Giorgio Surian, our national soloist, is in the title role!
A corpulent old knight Sir John Falstaff is planning to improve his financial and love situation by sending the same love letters to two wealthy, married women, thus setting in motion the explosion of a comic, romantic chaos.
The character we laugh at and laugh with at the same time, Falstaff, is an incredibly lively personality, the intersection of contrary character features, old and fat, while behaving as if he were young and attractive, a boaster, a liar… yet it is precisely due to this that he delights, in his search of self-gratification he makes others laugh.
Through history, many attempted to adapt Shakespeare’s plays to the art of opera. This has resulted with about three hundred operas, out of which only few successful ones. However, among the successful ones, there are no less than three Verdi’s operas, namely, Macbeth, Otello and Falstaff.
Verdi and librettist Arrigo Boito worked together for almost three and a half years on Falstaff using the motifs of the comedy The Merry Wives of Windsor and scenes from the two-part history drama Henry IV. Boito said: »…finish with a mighty burst of laughter – that is to astonish the world!»

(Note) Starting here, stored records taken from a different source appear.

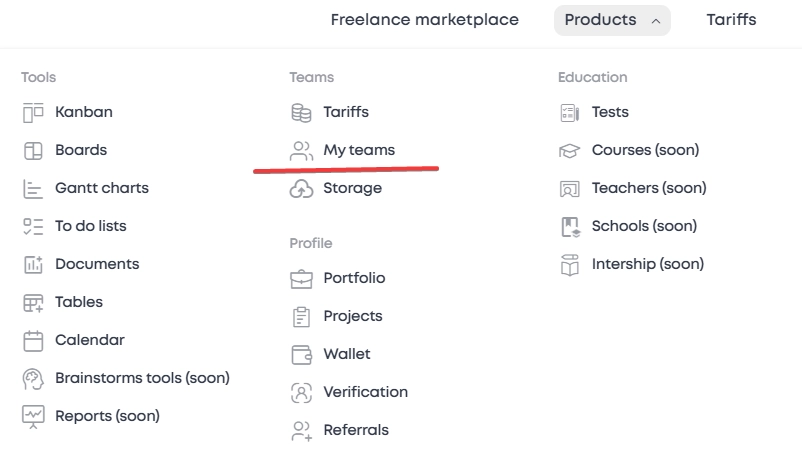Viewport: 802px width, 464px height.
Task: Click the To do lists icon
Action: (33, 226)
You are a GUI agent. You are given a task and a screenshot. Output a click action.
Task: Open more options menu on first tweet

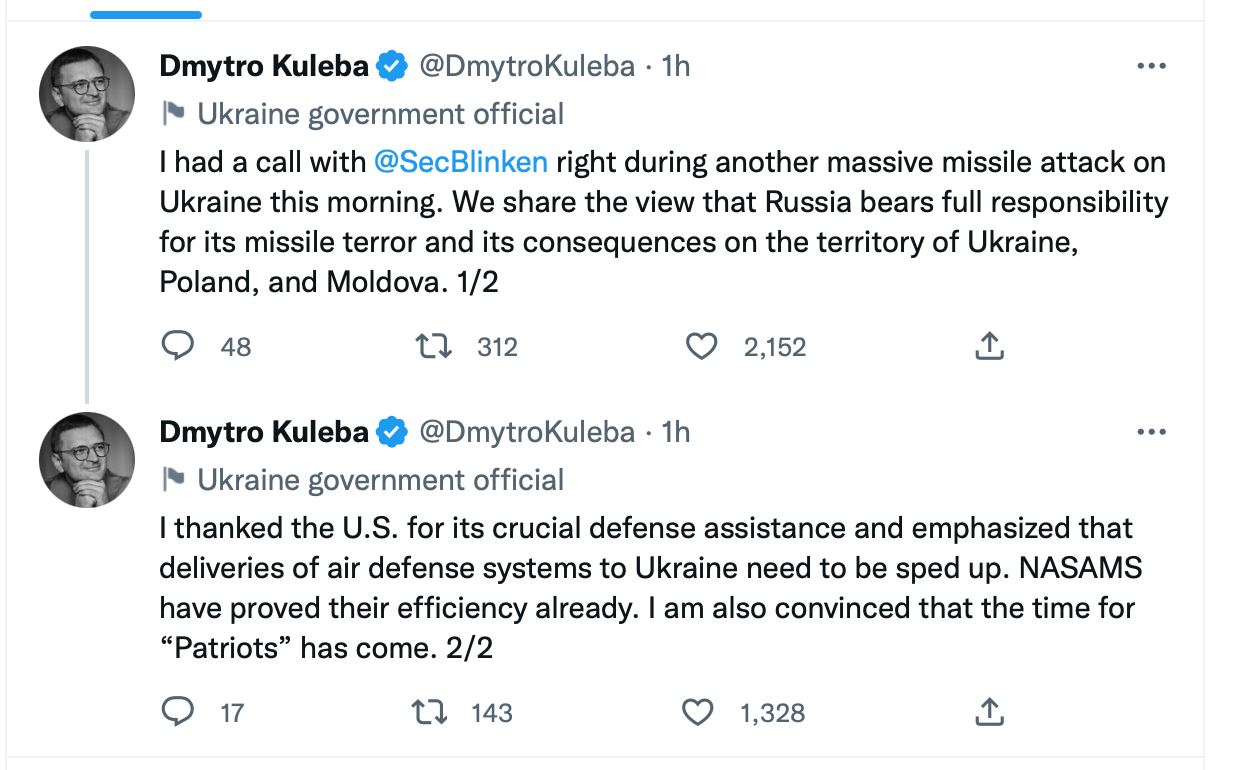[1152, 67]
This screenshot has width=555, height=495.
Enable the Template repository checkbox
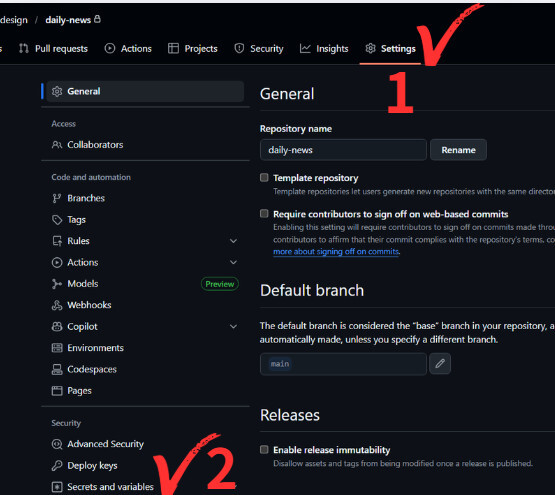click(264, 177)
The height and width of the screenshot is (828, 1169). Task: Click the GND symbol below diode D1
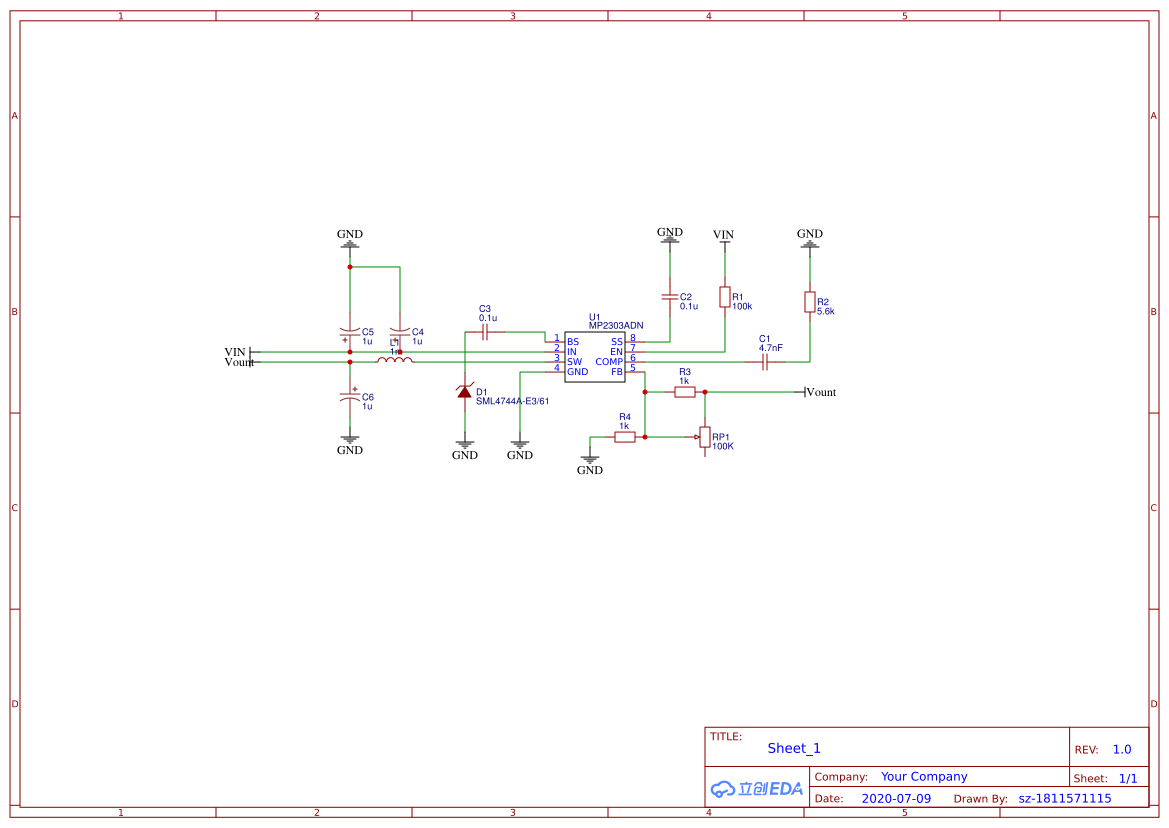click(465, 446)
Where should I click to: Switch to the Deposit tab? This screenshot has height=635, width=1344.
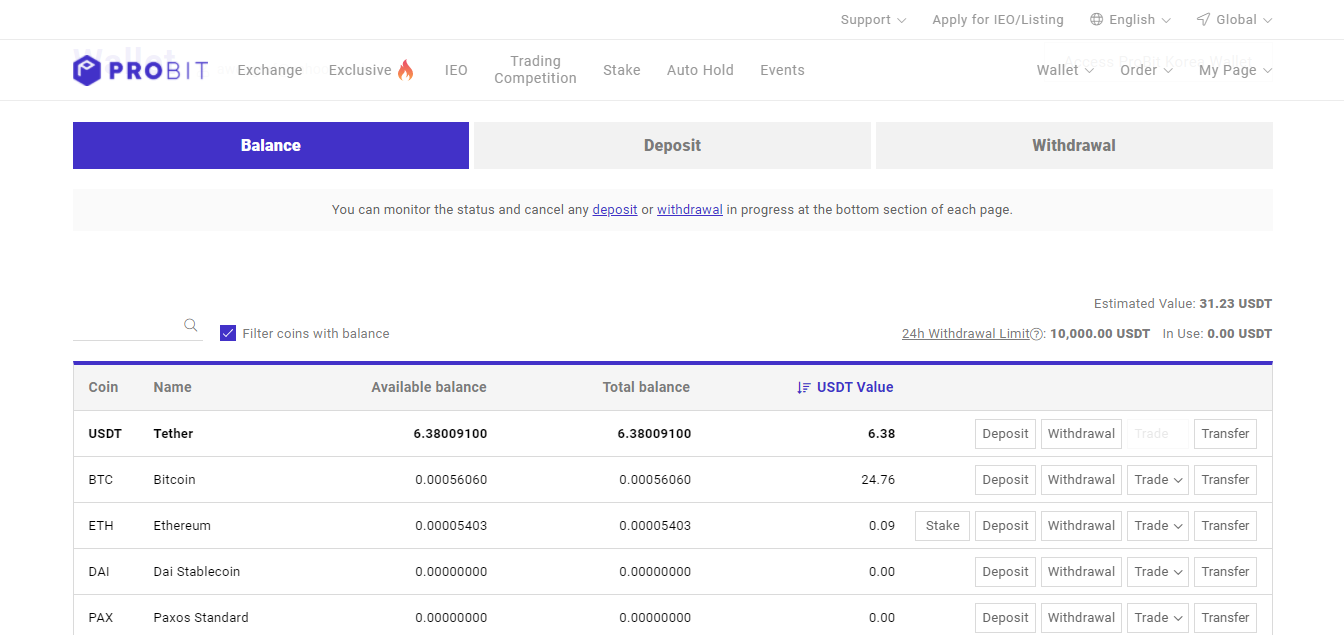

Verdi was 79 years old, while Falstaff is bursting with freshness and originality, jokes and humour with a profound insight into human nature. The score finishes with a multi-layered fugue honouring joy and laughter, “Everything in the world’s a joke; joking is a man’s vocation”.
It was first performed at La Scala in Milan, in the year 1893.
Falstaff had its first performance at the Rijeka National Theatre in 1958, while its second premiere was in 2003.